Friday 6—Left camp at 8 o'clock—passed over a good smooth road and nooned in a good bottom for feed, 12 miles. Made about 9 miles p.m. and camped on the Bias [Bear] River in a fine valley—4 or 5 miles wide and 6 or 8 long. Sister Hodges from Andrus Company called upon me today noon—I did not recognize her until she told her name.
Saturday 7—Started at 6:40 o'clock and after passing over a pretty high mountain, camped at 11½ o'clock on a dry creek—obtained sufficient water in the bed of the creek. ¼ mile distant for dinner. In the morning about 72 miles to City. Again at 3 o'clock started down Chalk Creek Canyon and made about 8 miles. Camped in a canyon narrow part, high rocks on the right hand sides rising 300 or 400 feet perpendicular. Mountains on the other. Scenery grand and picturesque. Brother Shephard killed two prairie lions.

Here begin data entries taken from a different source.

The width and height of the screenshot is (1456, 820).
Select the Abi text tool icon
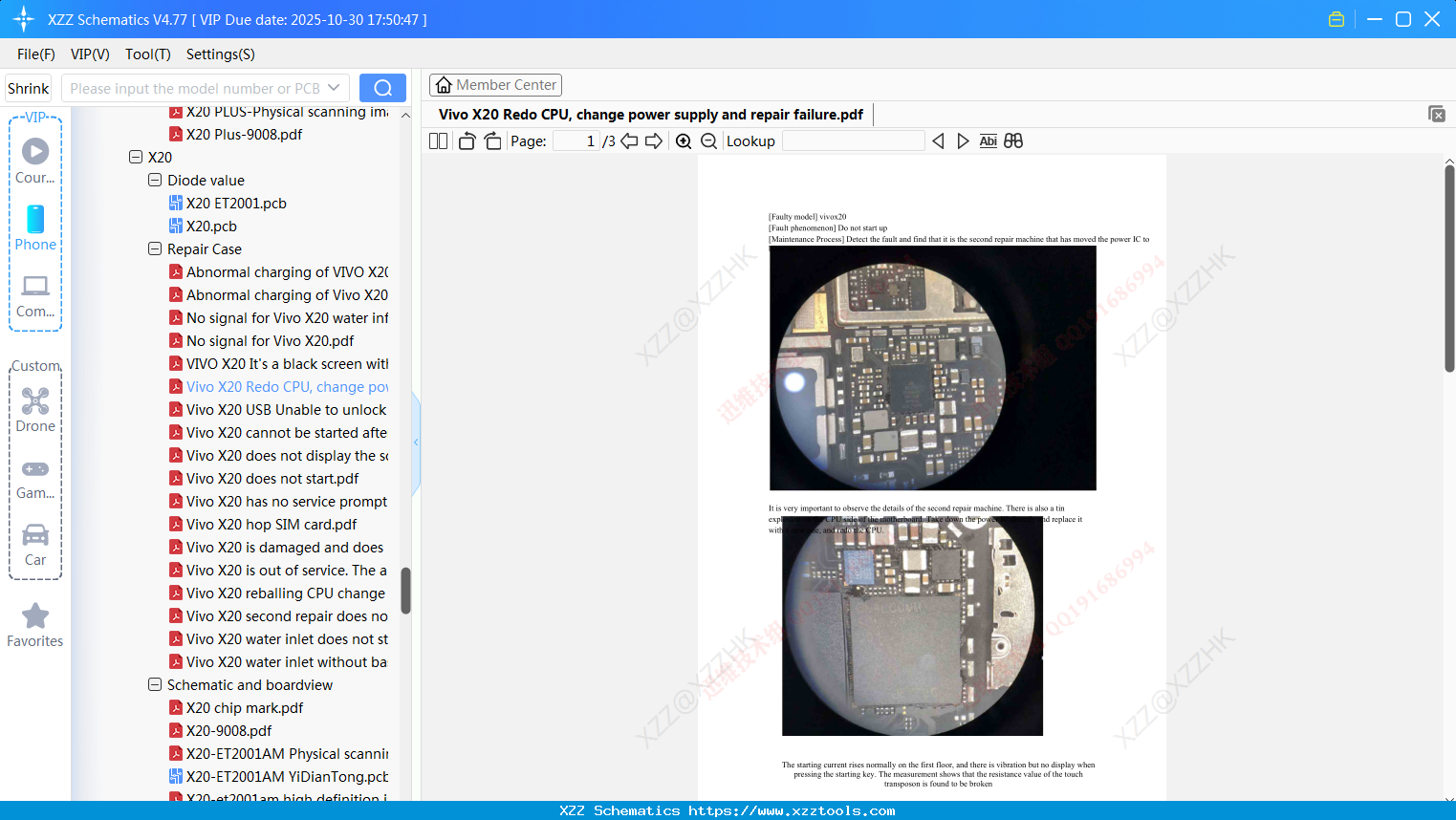click(x=988, y=140)
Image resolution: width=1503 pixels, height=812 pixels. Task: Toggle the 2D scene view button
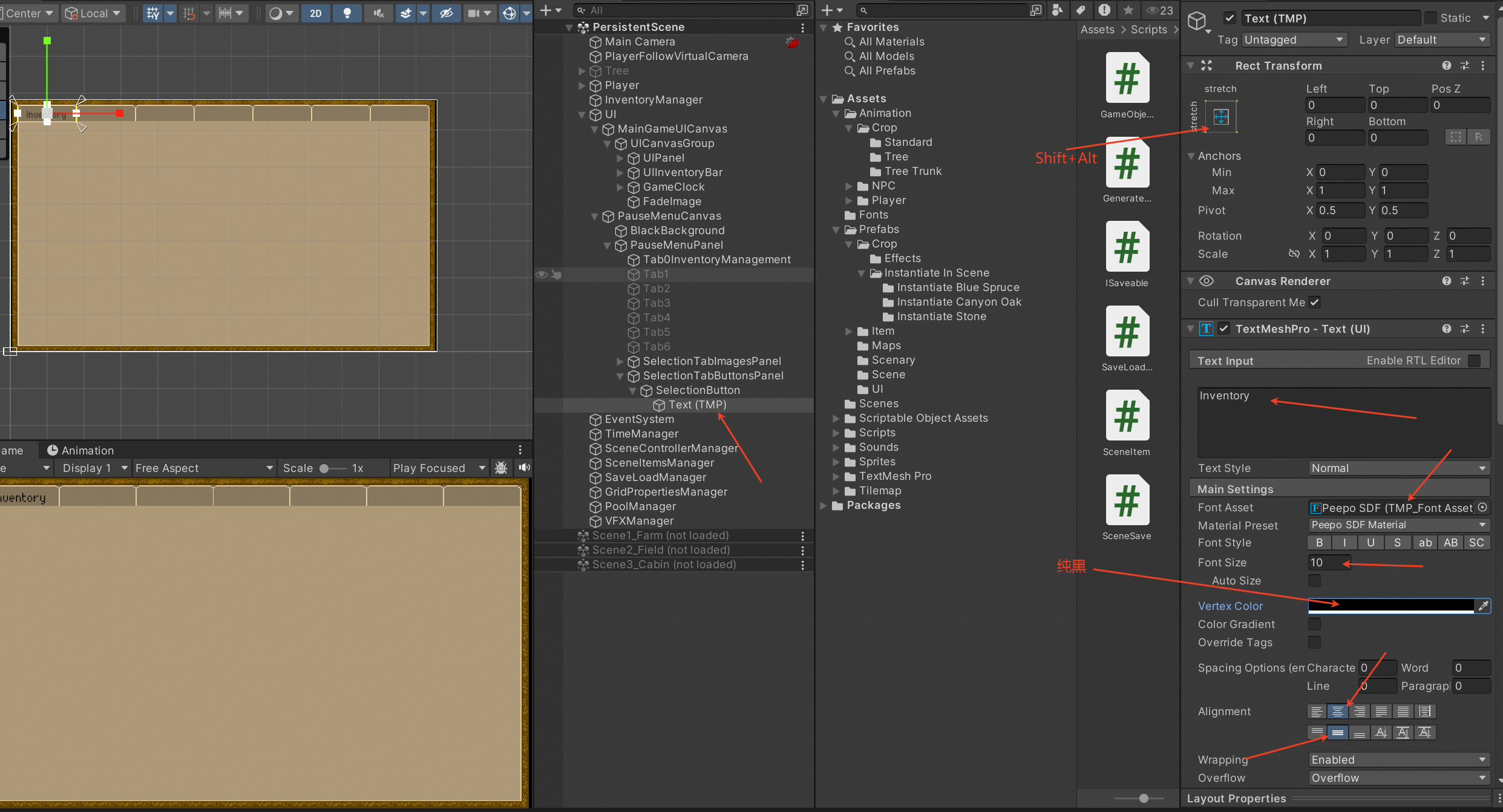click(x=315, y=13)
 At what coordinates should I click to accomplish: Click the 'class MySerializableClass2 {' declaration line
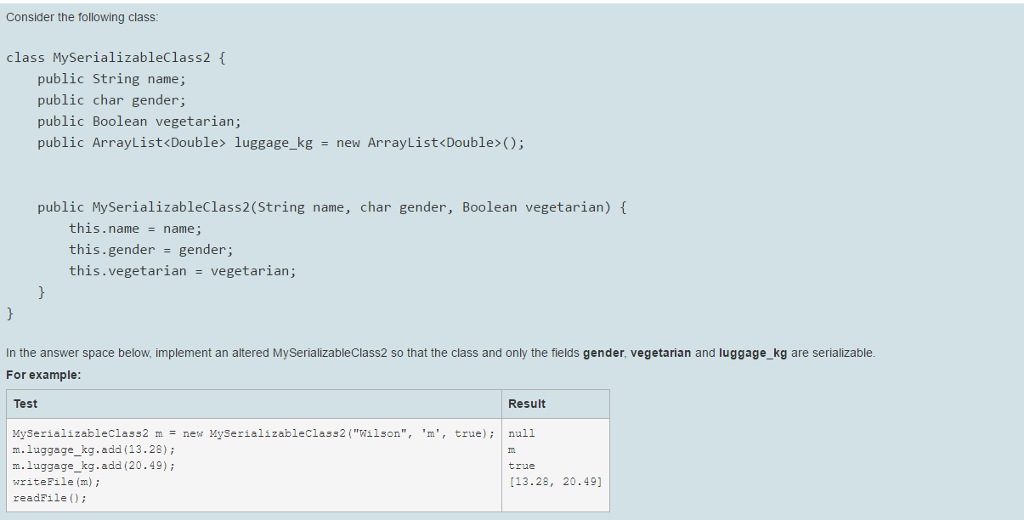[116, 57]
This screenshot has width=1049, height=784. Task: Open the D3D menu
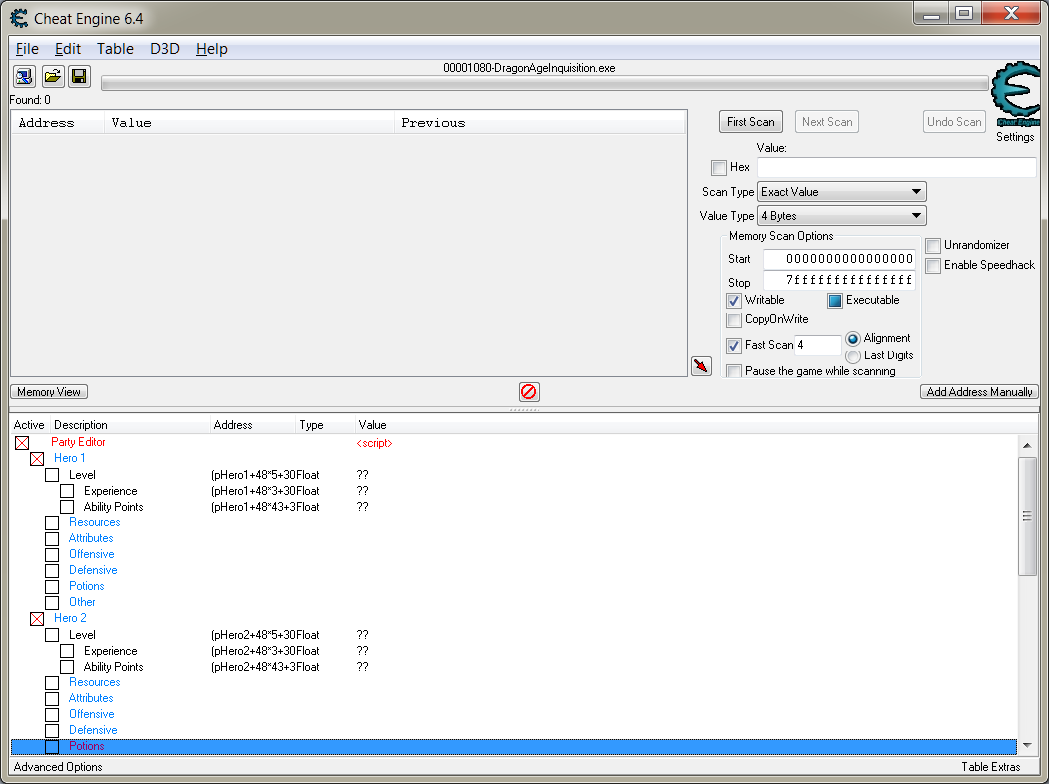pyautogui.click(x=165, y=49)
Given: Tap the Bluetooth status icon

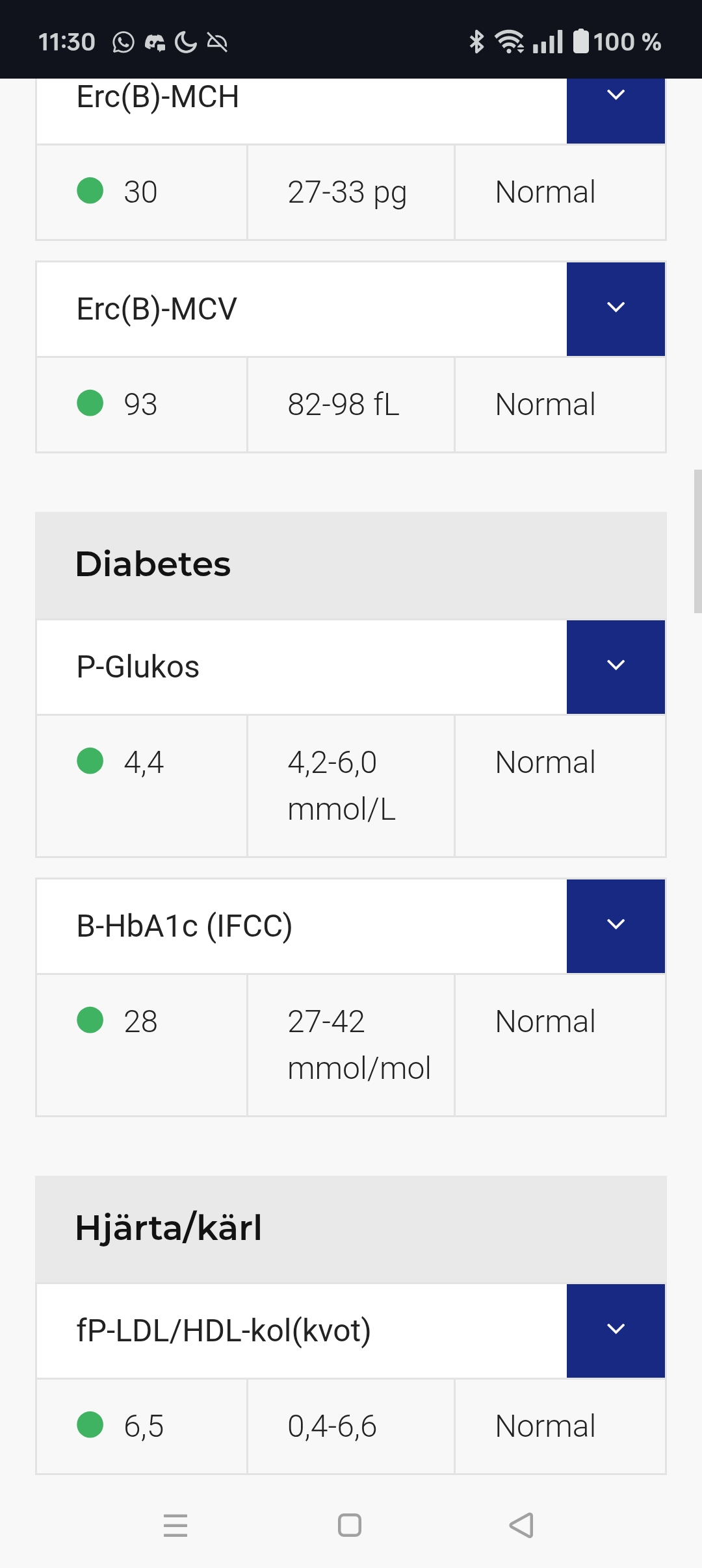Looking at the screenshot, I should tap(476, 42).
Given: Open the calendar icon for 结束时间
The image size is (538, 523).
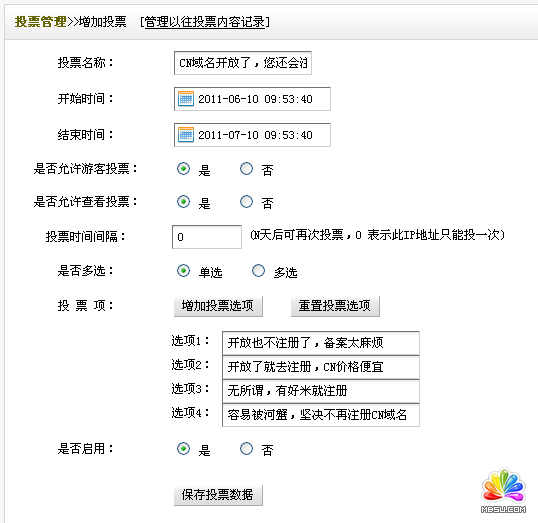Looking at the screenshot, I should point(186,135).
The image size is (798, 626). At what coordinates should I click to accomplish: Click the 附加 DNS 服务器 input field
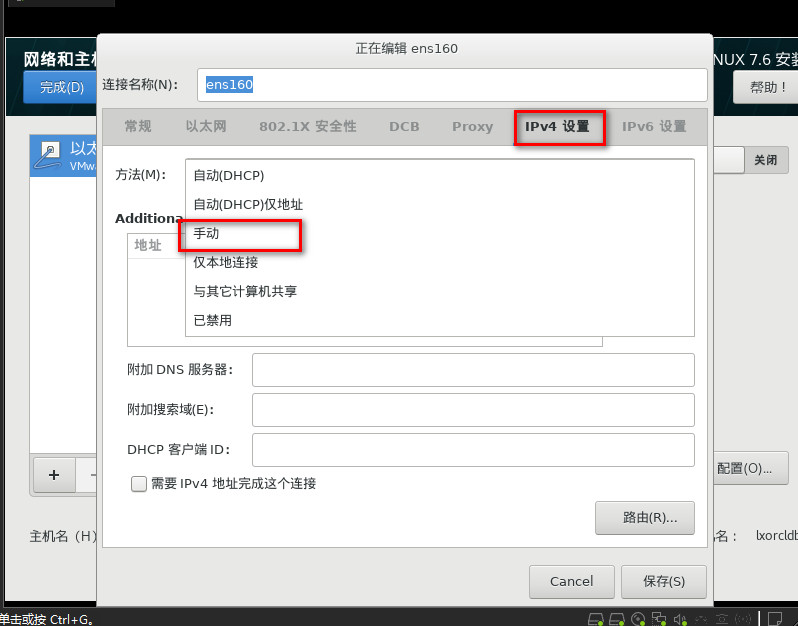pyautogui.click(x=473, y=370)
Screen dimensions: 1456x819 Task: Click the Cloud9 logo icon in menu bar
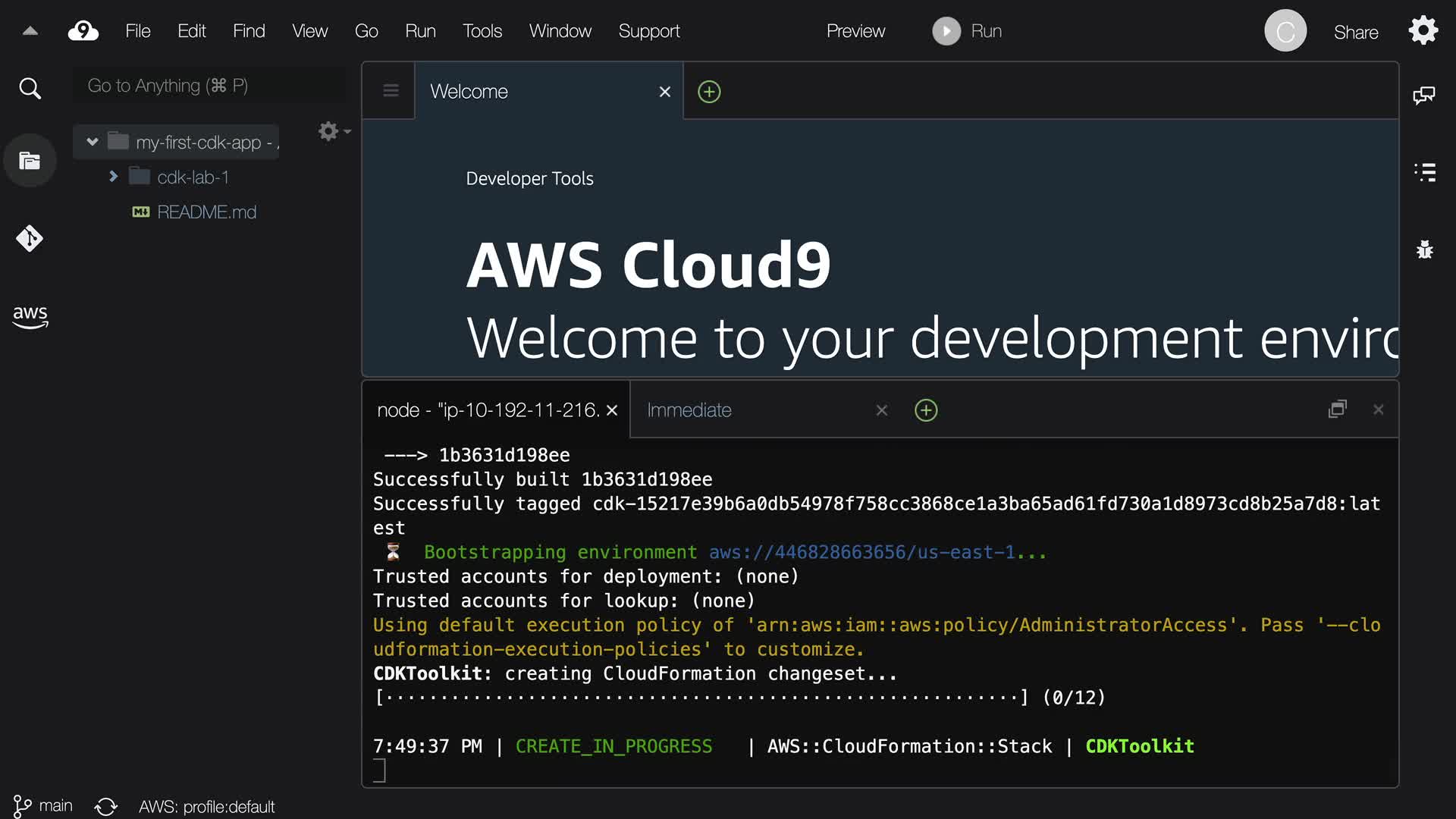[x=83, y=31]
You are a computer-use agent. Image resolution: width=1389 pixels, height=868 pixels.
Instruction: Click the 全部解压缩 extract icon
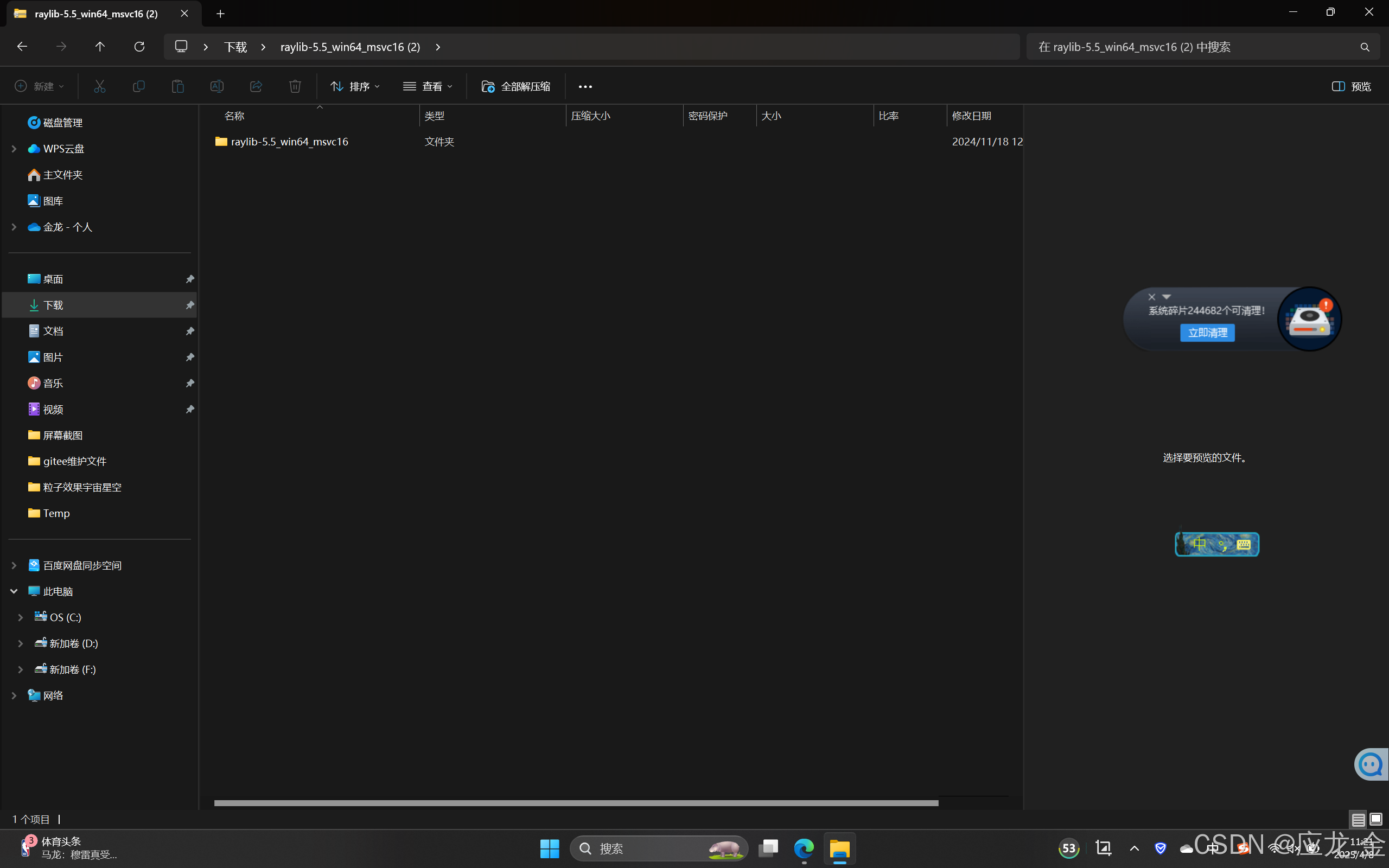487,86
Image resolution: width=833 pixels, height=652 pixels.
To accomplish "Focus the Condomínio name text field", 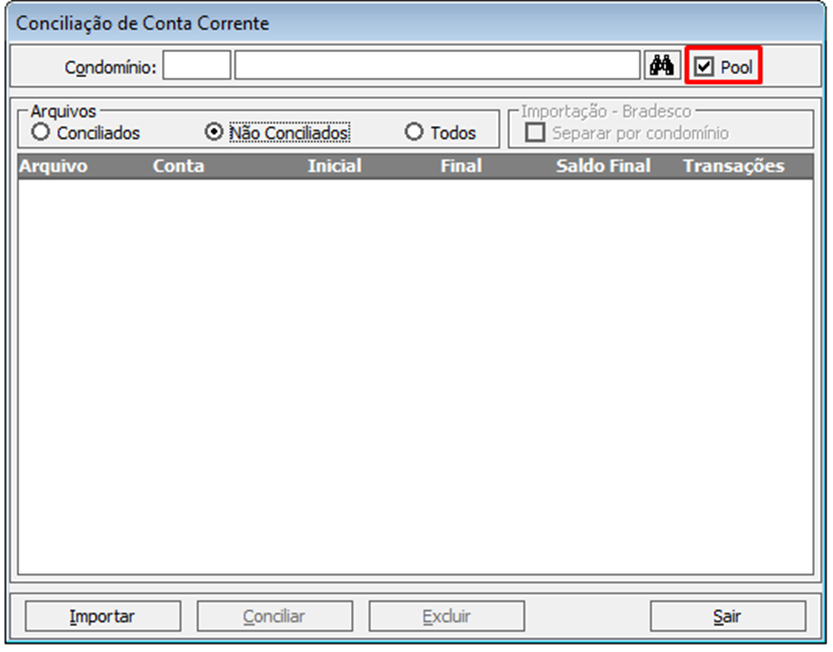I will pos(437,65).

Sunday 8—Left camp at 8 o'clock a.m. Made 8 or 9 miles over a pretty rough road for deep, steep ditches, etc. Some part of the road good and level, fine clear weather, strong breeze sweeps up through the Canyon. We camped for dinner (12½ o'clock) at the foot of a very beautiful valley—and very good feed. Scenery beautiful. Made about 4½ miles afternoon and camped.
Monday 9—Started at 7 o'clock and went over the seven crossings about two miles to the Weber River—a good many settlements along here. Came down the Weber to Silver Creek Canyon, 7 miles, and camped above the mouth of same. 35 miles from here to city. Start at 2½ o'clock and camp again at 7 o'clock.
Tuesday 10—Came out this morning into Parley's Park and passed over some good road which had recently been mended—but found the road at this end very rough, crooked, etc. Camped in the Canyon at noon, and evening had to make 12 miles to city.
Wednesday 11—Came 12 miles this morning and got into the City about 1 o'clock. The view of the City at the bench at the mouth of the Canyon was very fine, and soul inspiring. After being on the plains, and narrow mountain passes for 7 long weeks I rejoiced that I had arrived at the end of my journey. But, there was one thought which crossed upon my mind—my Dear family. Where had I left them, and under what circumstances[.] It is for the principles of the Gospel of Jesus Christ. I am here. May God bless them, and restore them to me, is my daily prayer.